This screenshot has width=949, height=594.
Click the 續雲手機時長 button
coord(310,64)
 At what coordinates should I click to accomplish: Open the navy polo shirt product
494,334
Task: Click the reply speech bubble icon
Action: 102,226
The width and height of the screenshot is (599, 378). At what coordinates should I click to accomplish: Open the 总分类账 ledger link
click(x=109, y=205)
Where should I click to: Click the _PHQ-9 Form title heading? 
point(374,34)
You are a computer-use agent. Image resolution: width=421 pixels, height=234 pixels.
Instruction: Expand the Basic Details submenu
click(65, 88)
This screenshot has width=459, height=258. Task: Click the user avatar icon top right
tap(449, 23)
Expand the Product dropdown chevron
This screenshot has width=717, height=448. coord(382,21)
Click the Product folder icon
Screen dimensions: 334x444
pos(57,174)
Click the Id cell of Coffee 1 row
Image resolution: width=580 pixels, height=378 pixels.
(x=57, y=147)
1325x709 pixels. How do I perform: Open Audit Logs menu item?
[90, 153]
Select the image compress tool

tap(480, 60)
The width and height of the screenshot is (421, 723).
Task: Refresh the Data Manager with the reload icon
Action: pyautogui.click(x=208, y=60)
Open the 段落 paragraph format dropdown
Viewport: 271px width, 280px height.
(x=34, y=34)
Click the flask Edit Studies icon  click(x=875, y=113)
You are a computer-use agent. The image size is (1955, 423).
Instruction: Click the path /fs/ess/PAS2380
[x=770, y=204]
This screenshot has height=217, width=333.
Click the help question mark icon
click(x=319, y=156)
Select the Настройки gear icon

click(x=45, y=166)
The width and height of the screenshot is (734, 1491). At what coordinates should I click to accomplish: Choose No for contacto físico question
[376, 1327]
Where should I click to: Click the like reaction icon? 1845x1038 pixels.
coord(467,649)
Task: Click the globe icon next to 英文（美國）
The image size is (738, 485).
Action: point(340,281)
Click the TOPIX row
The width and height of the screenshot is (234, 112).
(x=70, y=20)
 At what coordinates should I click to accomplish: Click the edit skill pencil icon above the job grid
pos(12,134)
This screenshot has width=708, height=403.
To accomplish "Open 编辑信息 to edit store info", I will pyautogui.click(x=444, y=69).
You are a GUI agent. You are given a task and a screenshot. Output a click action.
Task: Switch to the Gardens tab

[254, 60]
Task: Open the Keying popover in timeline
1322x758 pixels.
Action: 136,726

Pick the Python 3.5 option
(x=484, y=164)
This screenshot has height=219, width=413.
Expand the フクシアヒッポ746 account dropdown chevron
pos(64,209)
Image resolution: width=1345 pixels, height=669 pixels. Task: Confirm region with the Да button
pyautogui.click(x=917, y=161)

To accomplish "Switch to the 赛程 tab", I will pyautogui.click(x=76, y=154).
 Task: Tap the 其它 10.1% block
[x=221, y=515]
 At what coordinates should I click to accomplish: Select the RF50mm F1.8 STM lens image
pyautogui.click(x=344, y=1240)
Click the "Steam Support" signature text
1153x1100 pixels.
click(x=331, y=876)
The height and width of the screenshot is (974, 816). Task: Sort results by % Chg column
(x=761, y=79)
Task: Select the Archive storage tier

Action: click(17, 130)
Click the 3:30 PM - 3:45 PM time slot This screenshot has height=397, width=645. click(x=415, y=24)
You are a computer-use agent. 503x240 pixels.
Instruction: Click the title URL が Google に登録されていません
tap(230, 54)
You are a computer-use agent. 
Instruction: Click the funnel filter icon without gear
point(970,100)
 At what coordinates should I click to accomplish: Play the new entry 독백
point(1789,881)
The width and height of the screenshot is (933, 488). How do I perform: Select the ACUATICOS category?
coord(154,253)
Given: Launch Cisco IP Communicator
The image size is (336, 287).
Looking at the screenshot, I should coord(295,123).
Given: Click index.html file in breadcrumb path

--

» TASK STATEMENT:
From the records above, transcribe exactly the run of lines that opens with the line holding "This screenshot has width=459, height=258." and closes with the line holding "Click the TOPIX row", both included.

» RESULT OF THIS TASK:
This screenshot has width=459, height=258. Task: Click the user avatar icon top right
tap(449, 23)
Expand the Product dropdown chevron
This screenshot has width=717, height=448. coord(382,21)
Click the Product folder icon
Screen dimensions: 334x444
pos(57,174)
Click the Id cell of Coffee 1 row
Image resolution: width=580 pixels, height=378 pixels.
(x=57, y=147)
1325x709 pixels. How do I perform: Open Audit Logs menu item?
[90, 153]
Select the image compress tool

tap(480, 60)
The width and height of the screenshot is (421, 723).
Task: Refresh the Data Manager with the reload icon
Action: pyautogui.click(x=208, y=60)
Open the 段落 paragraph format dropdown
Viewport: 271px width, 280px height.
(x=34, y=34)
Click the flask Edit Studies icon  click(x=875, y=113)
You are a computer-use agent. The image size is (1955, 423).
Instruction: Click the path /fs/ess/PAS2380
[x=770, y=204]
This screenshot has height=217, width=333.
Click the help question mark icon
click(x=319, y=156)
Select the Настройки gear icon

click(x=45, y=166)
The width and height of the screenshot is (734, 1491). At what coordinates should I click to accomplish: Choose No for contacto físico question
[376, 1327]
Where should I click to: Click the like reaction icon? 1845x1038 pixels.
coord(467,649)
Task: Click the globe icon next to 英文（美國）
The image size is (738, 485).
Action: point(340,281)
Click the TOPIX row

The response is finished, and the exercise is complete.